The foregoing definition of Adjusted Capital Account Deficit is intended to comply with the provisions of Regulations Section 1.704-l(b)(2)(ii)(d) and shall be interpreted consistently therewith.
“Cash Flow” with respect to any Partnership fiscal period shall mean all cash receipts of the Partnership during such fiscal period (other than contributions to Partnership’s business) less (i) all Partnership cash disbursements during such fiscal period determined by the Partner in their sole discretion to be reasonably necessary for the conduct of the Partnership’s business, (ii) such reserves established by the Partners in their sole discretion during such fiscal period for anticipated Partnership expenses or Partnership debt repayments and (iii) any cash amounts reinvested in the Partnership as determined by the Partners in their sole discretion during such fiscal period for anticipated Partnership expenses or Partnership debt repayments. Cash Flow also shall include any other Partnership funds, including any amounts previously set aside as reserves by the Partners, no longer deemed by the Partners to be necessary for the conduct of the Partnership’s business.

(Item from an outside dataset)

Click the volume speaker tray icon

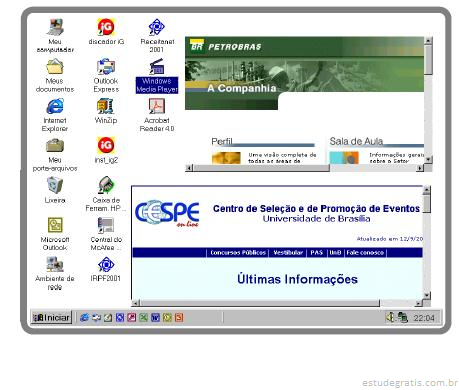click(390, 317)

“Capital Account” means, with respect to any Partner, the Capital Account maintained for such Partner in accordance with the following provisions:
(i) To each Partner’s Capital Account there shall be credited the amount of cash and the initial Gross Asset Value of any property contributed to the Partnership by such Partner, such Partner’s distributive share of Profits, and any items in the nature of income or gain that are specially allocated pursuant to Section 12.2 or Section 12.3 of this Agreement, and the amount of any Partnership liabilities that are assumed by such Partner or that are secured by any Property distributed to such Partner.
(ii) From each Partner’s Capital Account there shall be debited the amount of cash and the Gross Asset Value of any Property distributed to such Partner pursuant to any provision of this Agreement, such Partner’s distributive share of Losses, and any items in the nature of loss or deduction specially allocated pursuant to Section 12.2 or Section 12.3, and the amount of any liabilities of such Partner that are assumed by the Partnership or that are secured by any property contributed by such Partner to the Partnership.
In the event any Interest is transferred in accordance with the terms of this Agreement, the transferee shall succeed to the Capital Account of the transferor to the extent it relates to the transferred Interest.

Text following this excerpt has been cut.